### Document
John McCain was excited.
It was late January, and the following day, he and a group of bipartisan senators were set to announce their framework for comprehensive immigration reform. He picked up the phone and called an old friend in Arizona.
“We got it yep, yep,” McCain said, according to Grant Woods, who detected a long-lost measure of energy in the Republican’s voice.
The next morning McCain called Woods again: “We’re going over there,” the senior senator from Arizona said, referring to the Capitol Hill unveiling. “It’s going to be good.”
His optimism was warranted. The bipartisan effort was generally well-received across the country and across ideological lines. And McCain’s participation — as well as that of rising Republican star Sen. Marco Rubio (Fla.) — gave the plan a level of legitimacy and a promise of success not seen since the 2007 McCain-led effort to reform the immigration system, which ultimately failed.
The reception back home was not nearly as positive, as McCain has learned in often-hostile town hall meetings over the past two days. And it’s not surprising.

### The problem
Continue the article on John McCain and the bipartisan immigration reform push from the point where it stops.

### Data

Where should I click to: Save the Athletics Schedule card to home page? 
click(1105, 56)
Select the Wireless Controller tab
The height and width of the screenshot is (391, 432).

### Result
In 2010, in the heat of a close race for reelection, McCain boiled down his stance on immigration reform into one memorable phrase: “Complete the danged fence,” a reference to tightening border security. Now, in light of his enthusiasm for broad reforms that could include a pathway to citizenship for millions of undocumented immigrants, critics have accused McCain of flip-flopping and selling out.
McCain’s 2010 primary opponent, J.D. Hayworth, called McCain’s often-stated belief that immigration reform could benefit Republicans “misguided and false.”
Maricopa County Sheriff Joe Arpaio, whose office phone hold message includes the prompt, “If you are aware of any illegal immigration activity, call the hotline to report it,” said: “I don’t think this is the first time on an issue that he’s changed. Check his records.”
McCain has dismissed his critics with characteristic vehemence, even calling one town hall attendee a “jerk.”
The long search for the Real John McCain continues.
The 76-year-old will be 80 when he is again up for reelection in Arizona in 2016. “I have seen a number of occasions around here where people have stayed too long,” McCain said during a recent interview in his Russell Senate Building office. “I have seen people who were real giants in this institution deteriorate, and unfortunately, we remember them at the end.”
Endings matter in politics. If McCain is approaching the exit, this term could determine how he will be remembered. (“In the way people think of him,” former GOP Arizona senator Jon Kyl said, “in the near term, it matters a great deal.”)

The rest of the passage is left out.